L'un entraîne, l'autre construit. L'un pense le jeu, l'autre façonne l'environnement sportif. Et plus les mois passent, plus le tandem paraît indissociable dans la naissance du PSG le plus cohérent, le plus stable et peut-être le plus fort de l'ère QSI.
Campos, enfin dans le projet parfait ?
Longtemps perçu comme un génie du recrutement ou du «trading» intelligent après une modeste carrière de coach dans son pays, Luis Campos a clairement changé de dimension à Paris. À Monaco puis à Lille, le Portugais avait déjà prouvé sa capacité à bâtir des équipes compétitives. Mais dans la capitale, l'as du scouting dispose désormais d'un terrain de jeu à la hauteur de ses idées. Le plus frappant n'est d'ailleurs pas le mercato lui-même. Entre les deux sacres européens, Paris n'a quasiment pas bouleversé son effectif. Pas de révolution à 300 M€, pas de pluie de stars. Juste des ajustements ciblés et des profils pensés sur le long terme.
La gestion des gardiens résume à elle seule cette nouvelle approche par étapes, avec ses paris et ses corrections. En 2024, l'arrivée de Matvey Safonov pour près de 20 M€ dans un relatif anonymat laissait sceptique. Un an plus tard, le club a tenté le gros coup Lucas Chevalier pour succéder à Gianluigi Donnarumma. Mais le costume s'est révélé trop grand et le portier français n'a pas convaincu. C'est là que la logique de Campos a payé : relancé dans le onze, Safonov a haussé son niveau au point de briller et de s'imposer. Une erreur de casting vite réparée grâce à une doublure qui s'est révélée être la vraie bonne pioche.
Le PSG a absorbé ceux qui lui ont fait mal
Le plus fascinant ? Luis Enrique reste l'homme de la remontada de 2017, ce traumatisme qui a profondément changé l'histoire du PSG avec son craquage à plus de 400 M€ pour s'offrir Neymar et Kylian Mbappé quelques mois plus tard. Campos, lui, était derrière les deux équipes ayant privé Paris du titre en Ligue 1 sur la décennie écoulée : Monaco en 2017 et Lille en 2021. Et plutôt que de combattre ces profils, le double champion d'Europe les a finalement intégrés à son propre projet pour finir par trôner sans partage sur le Vieux Continent.

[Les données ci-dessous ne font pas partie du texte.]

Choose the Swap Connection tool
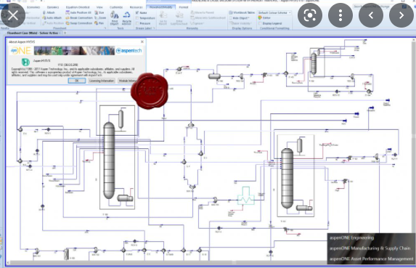416x268 pixels. pos(79,23)
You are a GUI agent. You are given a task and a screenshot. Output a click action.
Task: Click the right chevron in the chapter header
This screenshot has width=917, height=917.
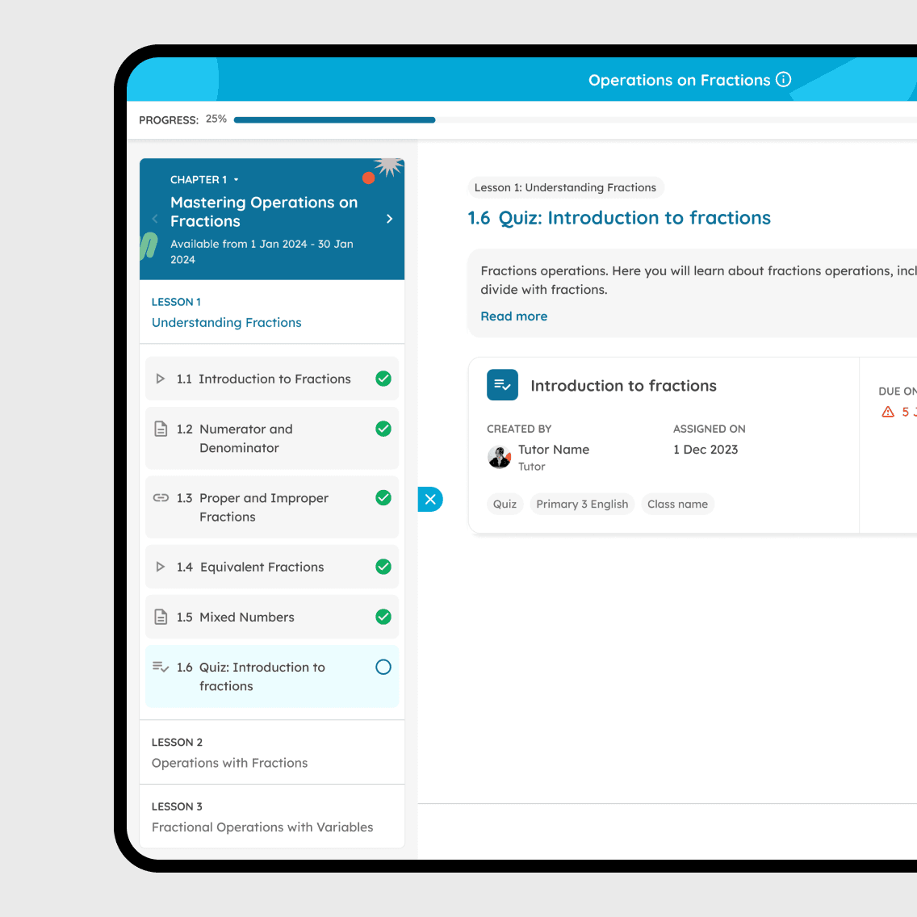tap(389, 219)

Aujourd'hui, cette complémentarité saute aux yeux. Luis Enrique définit les exigences footballistiques, Campos construit l'effectif capable d'y répondre, tandis que Nasser Al Khelaïfi paraît désormais beaucoup plus en retrait sur le plan sportif. Le président reste la vitrine institutionnelle du club, mais le terrain appartient enfin aux spécialistes. Le récent message publié par Campos sur X – «Demain au travail... ensemble. Comme une équipe» – résume parfaitement la nouvelle identité d'un PSG qui ressemble enfin, et plus que jamais, à un véritable projet collectif.